Masalah bermula dari rekomendasi Lee tentang sebuah perusahaan teknologi bernama Ibis Clear Capital. Saham itu dipromosikan sebagai pilihan aman dengan sistem perdagangan otomatis yang diklaim hampir tanpa risiko. Banyak penonton mempercayainya, termasuk Kyle Budwell (Jack O Connell), seorang pria biasa yang menginvestasikan seluruh tabungannya demi masa depan yang lebih baik. Ketika sistem tersebut tiba tiba gagal dan saham anjlok drastis, Kyle kehilangan segalanya dalam hitungan menit.

Dengan emosi yang meledak dan rasa putus asa yang mendalam, Kyle mendatangi studio televisi tempat Lee siaran langsung. Ia menyamar sebagai penonton, membawa senjata, dan memasang alat peledak di tubuhnya.
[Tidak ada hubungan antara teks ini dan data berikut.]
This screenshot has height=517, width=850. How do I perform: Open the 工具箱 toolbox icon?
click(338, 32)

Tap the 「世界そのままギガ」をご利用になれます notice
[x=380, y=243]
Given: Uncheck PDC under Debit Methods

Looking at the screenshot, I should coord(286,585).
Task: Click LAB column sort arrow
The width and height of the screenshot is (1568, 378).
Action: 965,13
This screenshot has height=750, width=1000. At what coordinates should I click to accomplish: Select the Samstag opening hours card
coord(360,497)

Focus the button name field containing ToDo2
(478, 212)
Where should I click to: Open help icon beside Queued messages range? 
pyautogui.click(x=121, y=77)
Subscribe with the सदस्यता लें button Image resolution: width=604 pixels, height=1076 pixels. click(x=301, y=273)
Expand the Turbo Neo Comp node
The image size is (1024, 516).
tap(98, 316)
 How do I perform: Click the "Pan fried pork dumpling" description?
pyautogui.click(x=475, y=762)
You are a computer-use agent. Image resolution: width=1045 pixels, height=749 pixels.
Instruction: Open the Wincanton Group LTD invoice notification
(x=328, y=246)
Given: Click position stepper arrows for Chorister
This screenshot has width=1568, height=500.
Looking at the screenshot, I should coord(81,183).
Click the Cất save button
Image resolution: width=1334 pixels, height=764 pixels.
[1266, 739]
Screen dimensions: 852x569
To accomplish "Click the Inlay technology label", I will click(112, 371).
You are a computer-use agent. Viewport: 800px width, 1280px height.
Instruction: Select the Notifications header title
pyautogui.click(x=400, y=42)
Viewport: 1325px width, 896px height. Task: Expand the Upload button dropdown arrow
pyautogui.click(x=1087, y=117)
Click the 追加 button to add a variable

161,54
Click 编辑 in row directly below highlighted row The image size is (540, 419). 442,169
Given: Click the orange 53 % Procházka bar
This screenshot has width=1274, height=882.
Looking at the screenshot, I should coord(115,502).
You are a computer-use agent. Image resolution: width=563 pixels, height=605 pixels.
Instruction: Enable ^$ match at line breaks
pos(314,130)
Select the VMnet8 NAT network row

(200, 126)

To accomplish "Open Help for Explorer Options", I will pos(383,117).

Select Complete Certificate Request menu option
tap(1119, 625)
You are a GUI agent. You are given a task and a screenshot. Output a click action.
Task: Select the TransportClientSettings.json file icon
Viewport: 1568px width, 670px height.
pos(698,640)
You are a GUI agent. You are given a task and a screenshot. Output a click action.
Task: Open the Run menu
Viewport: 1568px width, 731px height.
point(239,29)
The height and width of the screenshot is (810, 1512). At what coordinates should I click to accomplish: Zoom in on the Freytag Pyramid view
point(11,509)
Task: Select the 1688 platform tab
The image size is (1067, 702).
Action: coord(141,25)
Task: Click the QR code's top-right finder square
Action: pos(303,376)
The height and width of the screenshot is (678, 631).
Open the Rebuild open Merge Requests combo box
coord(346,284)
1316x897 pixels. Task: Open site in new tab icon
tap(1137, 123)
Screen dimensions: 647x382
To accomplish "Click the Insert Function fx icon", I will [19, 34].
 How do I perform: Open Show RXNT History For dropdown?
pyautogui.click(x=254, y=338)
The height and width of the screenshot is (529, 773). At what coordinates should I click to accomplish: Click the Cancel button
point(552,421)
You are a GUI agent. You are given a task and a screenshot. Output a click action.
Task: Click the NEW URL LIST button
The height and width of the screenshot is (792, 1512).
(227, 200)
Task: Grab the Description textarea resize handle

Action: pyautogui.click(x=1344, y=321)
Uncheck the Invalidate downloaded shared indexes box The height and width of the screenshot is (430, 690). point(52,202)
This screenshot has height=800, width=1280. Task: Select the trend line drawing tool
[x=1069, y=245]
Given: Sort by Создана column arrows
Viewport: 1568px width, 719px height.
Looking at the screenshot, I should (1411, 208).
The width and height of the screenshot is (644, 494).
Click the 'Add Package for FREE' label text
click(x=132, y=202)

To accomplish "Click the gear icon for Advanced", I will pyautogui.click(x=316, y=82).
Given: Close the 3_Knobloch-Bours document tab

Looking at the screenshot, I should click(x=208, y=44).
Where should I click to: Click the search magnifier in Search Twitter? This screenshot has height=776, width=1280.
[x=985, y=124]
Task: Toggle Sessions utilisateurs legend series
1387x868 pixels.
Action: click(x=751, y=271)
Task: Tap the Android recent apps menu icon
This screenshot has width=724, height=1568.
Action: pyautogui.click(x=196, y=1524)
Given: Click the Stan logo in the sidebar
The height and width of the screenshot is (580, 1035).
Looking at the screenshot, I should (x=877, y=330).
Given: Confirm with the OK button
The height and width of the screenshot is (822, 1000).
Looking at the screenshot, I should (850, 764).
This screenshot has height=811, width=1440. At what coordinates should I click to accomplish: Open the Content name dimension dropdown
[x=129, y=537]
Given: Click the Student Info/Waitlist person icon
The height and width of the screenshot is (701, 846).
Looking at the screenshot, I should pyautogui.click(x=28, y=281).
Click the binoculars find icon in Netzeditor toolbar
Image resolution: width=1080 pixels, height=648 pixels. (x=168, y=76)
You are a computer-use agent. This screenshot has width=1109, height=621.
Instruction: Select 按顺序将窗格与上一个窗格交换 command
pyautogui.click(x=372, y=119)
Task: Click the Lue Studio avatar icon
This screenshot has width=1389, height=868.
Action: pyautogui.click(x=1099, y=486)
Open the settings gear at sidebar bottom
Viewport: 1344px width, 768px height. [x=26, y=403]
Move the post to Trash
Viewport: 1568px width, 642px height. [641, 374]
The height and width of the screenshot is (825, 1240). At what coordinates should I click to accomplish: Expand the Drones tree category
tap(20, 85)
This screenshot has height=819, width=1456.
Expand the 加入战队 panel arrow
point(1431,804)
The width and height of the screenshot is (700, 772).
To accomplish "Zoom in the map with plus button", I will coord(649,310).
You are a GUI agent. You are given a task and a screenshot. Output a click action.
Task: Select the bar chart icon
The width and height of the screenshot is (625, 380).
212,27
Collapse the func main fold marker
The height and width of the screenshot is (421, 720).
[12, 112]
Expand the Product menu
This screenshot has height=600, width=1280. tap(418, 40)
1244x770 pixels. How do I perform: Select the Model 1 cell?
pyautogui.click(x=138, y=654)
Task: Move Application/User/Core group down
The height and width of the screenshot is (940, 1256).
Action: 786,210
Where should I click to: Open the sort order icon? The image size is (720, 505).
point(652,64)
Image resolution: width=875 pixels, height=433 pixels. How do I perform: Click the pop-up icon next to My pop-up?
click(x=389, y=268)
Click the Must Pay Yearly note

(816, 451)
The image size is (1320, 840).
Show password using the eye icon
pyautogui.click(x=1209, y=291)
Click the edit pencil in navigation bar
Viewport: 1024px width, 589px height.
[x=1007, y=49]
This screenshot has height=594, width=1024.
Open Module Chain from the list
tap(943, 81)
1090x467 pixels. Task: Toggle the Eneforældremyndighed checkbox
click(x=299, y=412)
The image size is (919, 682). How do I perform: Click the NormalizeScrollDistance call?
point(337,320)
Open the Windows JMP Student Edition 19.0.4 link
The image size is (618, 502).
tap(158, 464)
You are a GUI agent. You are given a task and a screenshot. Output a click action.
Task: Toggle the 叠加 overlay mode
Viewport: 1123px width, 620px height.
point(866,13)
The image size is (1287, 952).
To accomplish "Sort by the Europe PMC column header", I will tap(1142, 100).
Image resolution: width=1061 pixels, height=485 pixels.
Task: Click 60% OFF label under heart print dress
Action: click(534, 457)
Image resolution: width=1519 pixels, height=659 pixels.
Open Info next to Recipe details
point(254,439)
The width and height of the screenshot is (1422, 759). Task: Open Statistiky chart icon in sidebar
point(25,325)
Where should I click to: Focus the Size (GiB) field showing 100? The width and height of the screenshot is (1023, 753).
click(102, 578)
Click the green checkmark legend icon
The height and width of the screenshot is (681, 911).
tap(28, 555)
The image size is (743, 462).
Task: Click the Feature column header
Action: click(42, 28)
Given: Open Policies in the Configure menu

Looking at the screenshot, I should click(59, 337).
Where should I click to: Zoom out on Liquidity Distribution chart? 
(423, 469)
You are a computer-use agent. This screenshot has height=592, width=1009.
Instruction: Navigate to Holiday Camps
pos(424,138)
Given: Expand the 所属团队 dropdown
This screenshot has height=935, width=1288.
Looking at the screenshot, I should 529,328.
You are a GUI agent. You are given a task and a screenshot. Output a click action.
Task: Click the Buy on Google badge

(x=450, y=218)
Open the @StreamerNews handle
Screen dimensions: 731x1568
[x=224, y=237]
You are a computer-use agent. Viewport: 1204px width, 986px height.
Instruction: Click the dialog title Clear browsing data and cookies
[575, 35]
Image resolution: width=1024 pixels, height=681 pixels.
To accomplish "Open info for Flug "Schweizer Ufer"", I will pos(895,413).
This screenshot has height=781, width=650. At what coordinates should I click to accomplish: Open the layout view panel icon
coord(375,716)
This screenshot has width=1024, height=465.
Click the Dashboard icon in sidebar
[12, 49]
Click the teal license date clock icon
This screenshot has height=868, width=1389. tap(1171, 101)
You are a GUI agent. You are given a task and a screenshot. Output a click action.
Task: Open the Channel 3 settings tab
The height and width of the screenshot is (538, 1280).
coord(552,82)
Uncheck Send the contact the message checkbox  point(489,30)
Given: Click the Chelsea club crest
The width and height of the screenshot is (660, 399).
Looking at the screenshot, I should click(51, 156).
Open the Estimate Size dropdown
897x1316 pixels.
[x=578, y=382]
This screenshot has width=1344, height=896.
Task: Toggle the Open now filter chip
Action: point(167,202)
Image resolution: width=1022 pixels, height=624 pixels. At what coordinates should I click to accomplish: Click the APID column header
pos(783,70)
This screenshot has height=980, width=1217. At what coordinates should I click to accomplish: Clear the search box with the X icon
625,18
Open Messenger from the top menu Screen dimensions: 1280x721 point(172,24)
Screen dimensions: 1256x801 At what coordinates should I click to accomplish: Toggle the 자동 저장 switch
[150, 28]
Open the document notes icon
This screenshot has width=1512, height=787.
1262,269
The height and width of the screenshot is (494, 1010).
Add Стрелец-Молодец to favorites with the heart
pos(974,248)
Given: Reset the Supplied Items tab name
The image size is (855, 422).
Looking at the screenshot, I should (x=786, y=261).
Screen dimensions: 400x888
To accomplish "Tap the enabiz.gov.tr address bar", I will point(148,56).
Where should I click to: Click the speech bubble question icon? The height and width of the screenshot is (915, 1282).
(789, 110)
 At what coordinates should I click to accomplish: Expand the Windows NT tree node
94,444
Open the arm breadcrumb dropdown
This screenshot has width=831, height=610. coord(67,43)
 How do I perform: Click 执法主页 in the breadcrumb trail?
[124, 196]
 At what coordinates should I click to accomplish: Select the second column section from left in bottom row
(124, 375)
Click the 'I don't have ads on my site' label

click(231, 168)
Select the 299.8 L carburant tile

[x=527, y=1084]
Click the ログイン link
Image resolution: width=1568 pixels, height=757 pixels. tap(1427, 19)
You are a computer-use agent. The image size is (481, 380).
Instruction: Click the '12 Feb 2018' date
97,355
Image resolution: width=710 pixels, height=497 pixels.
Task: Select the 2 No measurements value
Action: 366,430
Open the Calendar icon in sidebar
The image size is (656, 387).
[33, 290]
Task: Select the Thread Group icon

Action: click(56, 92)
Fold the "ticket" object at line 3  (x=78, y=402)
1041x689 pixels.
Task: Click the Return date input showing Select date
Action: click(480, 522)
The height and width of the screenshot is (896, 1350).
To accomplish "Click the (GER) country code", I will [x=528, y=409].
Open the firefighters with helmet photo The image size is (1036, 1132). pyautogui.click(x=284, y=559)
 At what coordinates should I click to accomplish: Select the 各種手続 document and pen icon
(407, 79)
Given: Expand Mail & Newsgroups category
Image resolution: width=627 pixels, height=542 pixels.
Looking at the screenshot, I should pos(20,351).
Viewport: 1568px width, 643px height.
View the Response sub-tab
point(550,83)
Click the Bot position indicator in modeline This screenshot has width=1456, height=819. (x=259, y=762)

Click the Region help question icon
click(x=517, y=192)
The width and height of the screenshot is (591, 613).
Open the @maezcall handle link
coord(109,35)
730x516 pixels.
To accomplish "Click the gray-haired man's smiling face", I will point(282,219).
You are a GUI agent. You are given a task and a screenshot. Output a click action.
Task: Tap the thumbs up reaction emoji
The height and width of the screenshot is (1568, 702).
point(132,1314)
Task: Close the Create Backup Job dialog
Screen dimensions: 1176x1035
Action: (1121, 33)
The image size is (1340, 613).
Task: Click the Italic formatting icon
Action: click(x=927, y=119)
Di tengah siaran yang sedang berjalan, Kyle mengambil alih panggung dan menjadikan Lee sebagai sandera di depan jutaan mata yang menonton secara real time. Kepanikan menyebar cepat, bukan hanya di studio, tetapi juga di ruang kontrol dan ruang redaksi berita di seluruh negeri.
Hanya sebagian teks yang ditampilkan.